I'm no expert here but if I understand correctly it has to do with the effect Bob linked you to: Comb Filtering. Basically and someone please correct me if I am wrong here by time shifting it you are creating what most recording engineers are desperately trying to avoid in the recording process, phasing. When we have two mics recording the same source at different distances the sound reaches the second mic ms later. When played back the resultant waves cancel each other out to some degree, in a perfect example where the waves are 180 degrees out of phase they cancel completely, result no sound at all. In things that are slightly out of phase the cancellations occur in smaller "notches."
I did read the Wiki link that was posted but it was full of the equations that I am sure speak volumes to mathematicians, and I won't mention any names, BOB, but for those of us who managed to get great grades all the way through Calc 1 but have not used any of that stuff since....well lets just say I suffer from CRS (can't remember sh*t.)

I have yet to find some secret formula to improve vocal recordings, there is one tried and true method. A great performance, recorded in a great room with a great mic, that works everytime. I have worked with pro singers who can dupe a track effortlessly I am certainly not among them, my phrasing is never that precise, my tonality never identical. Reverb and some judicious delay being the only masking I can live with, but to each their own.

jimminy Sun, 08/30/2009 - 15:04

Haha! I knew it was just a matter of time.

A great performance, recorded in a great room with a great mic, that works everytime

Great, I have non of these. Oh well, I guess I'll just have to resort to trickery. Necessity is the mother of invention.

SO, wouldn't altering the original using one of the methods I mentioned before have the effect of eliminating the possibility of phase cancelling? CRAP, I could just try it and quit asking, but I have been too busy, maybe later today.

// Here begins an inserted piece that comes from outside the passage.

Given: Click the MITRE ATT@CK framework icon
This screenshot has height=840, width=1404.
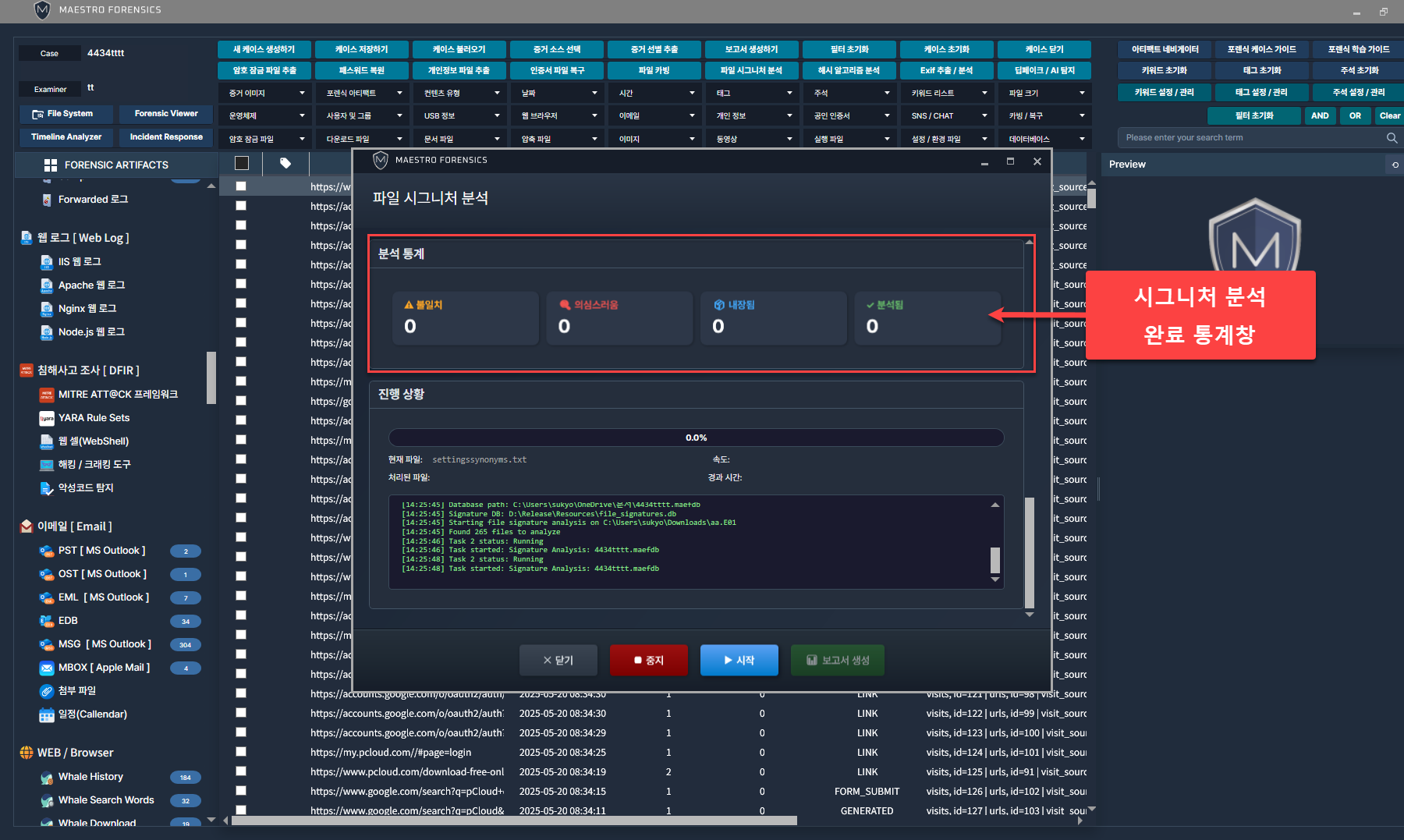Looking at the screenshot, I should point(47,395).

As for the effect send thing in Cubase, what I figured out is to take the track with the audio and pan to one side, add an effect track panned all the way to the other side, then add the effect track to a send slot in the first and there you go. This at least gives me a track I can alter and pan around. Works pretty good. I don't seem to have the option of busing to effect tracks directly.